Alberto Bertoli tra un nuovo singolo e il Premio dedicato al padre

E’ un buon periodo per Alberto Bertoli. Sta chiudendo un’estate intensissima, piena di date e concerti dal vivo; ora, tra le varie cose, prepara l’avvicinamento al Premio Pierangelo Bertoli, in programma l’11 novembre prossimo, nel 15° anniversario della scomparsa del padre, indimenticato cantautore.

Alberto, è appena uscito il tuo nuovo singolo: “Chiamami”. Che pezzo è?
Affronta una tematica sociale; sai, anche se siamo nell’era della comunicazione, chi comunica tramite i social network, whatsapp e roba simile, spesso non viene ascoltata. Molta gente si sente sola, e la canzone vuol dire “chiamami, io sono qui”, ma abbiamo bisogno di un’interazione un po’ più diretta, che coinvolga tutti e cinque i sensi. Nel parlato anche la prosodia conta. Capisci se uno ti fa una domanda o no dall’intonazione della voce. Invece digitando è tutto più distante.

Sono i guai della tecnologia?
No, non vedo segni negativi o positivi. Solo, è come quando arriva fuori una moda, ci si concentra su quella. In futuro la tecnologia andrà ancora avanti, per adesso però molti vivono in un mondo bidimensionale, che è un po’ poco. Comunque è anche una canzone d’amore verso le persone. Telefono amico, l’ha adottata come un inno e mi fa piacere.

Tuo padre come si sarebbe comportato con Facebook et simila?
Mah, era un grande appassionato di fantascienza, ma quando è cominciata la rivoluzione del computer negli anni ‘90, lui si è tenuto alla larga. Era pigro, non gli interessava molto. Mia madre, per contro, che assomiglia molto a mio padre in tante cose, utilizza Facebook da un paio di anni. Ha già riscontrato che la comunicazione scritta non sostituisce il parlato. E che nel web ci sono i cretini. E’ vero, ci sono sempre stati. Però Umberto Eco spiegava che su internet ognuno ha lo stesso grado di attendibilità. Questo è il guaio. Prendi la medicina: se sono un medico, so di cosa parlo, non di aria fritta. Pensa invece a come tanti prendono posizione su questioni delicatissime e specifiche come le vaccinazioni, come se ne sapessero molto. Per esempio, sentire il Povia di turno che spara le sue sentenze, a me fa venire freddo.
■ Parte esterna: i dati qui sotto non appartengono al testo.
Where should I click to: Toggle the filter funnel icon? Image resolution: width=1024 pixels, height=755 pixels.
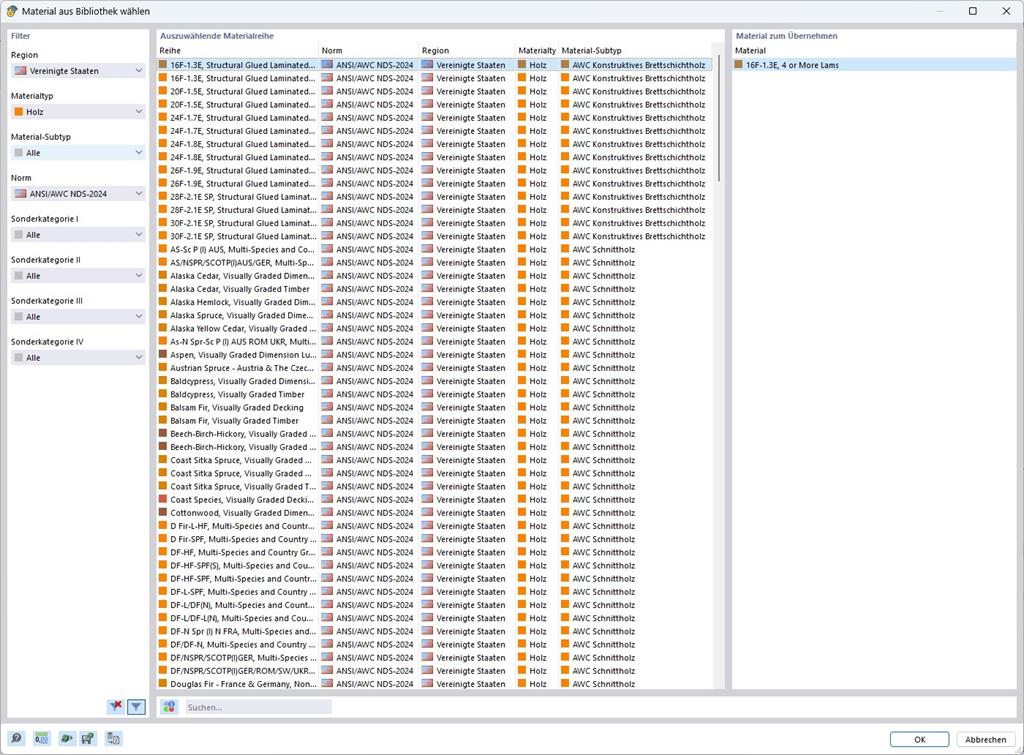[136, 706]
La canzone rimane un veicolo potente di comunicazione nel 2017?
Sì, ha sempre una carica emotiva potentissima. Il problema è che il livello di multitasking si è alzato molto. Oggi è più importante darsi il tempo di ascoltare musica. Dell’America mio padre non sopportava che dappertutto ci fosse musica di sottofondo. Ora, io non sono così radicale, ma il sottofondo sta aumentando vertiginosamente a scapito dell’ascolto puro.

Parliamo dei tuoi collaboratori: che tipo di legame hai con Marco Dieci?
Lo ricordo da quando ero bambino, ha sempre frequentato casa mia. Una figura di grande riferimento affettivo e musicale. La persona più vicina al mondo di mio padre. Un piacere e un dovere coinvolgerlo.

E con Riccardo Benini?
Lo stimo moltissimo, anima molti premi, ha un’integrità che mi ha convinto a intraprendere questa nuova avventura. Un premio intitolato a mio padre me l’avevano proposto in tanti, ma mi sembrava sempre una mossa speculativa; quando me l’ha chiesto lui, ho sentito che ci credeva davvero, che amava la musica di mio padre, perché era credibile.

Presenterà Andrea Barbi, giusto?
Con lui c’è proprio una forte amicizia, ci sentiamo spessissimo, al di fuori dell’ambito professionale. Ha un atteggiamento sempre leggero sulle cose, che trovo molto pertinente per animare un premio serio come il Bertoli. Qualche battuta aiuta sempre, alleggerisce il clima, pur senza allontanarsi dal significato del premio.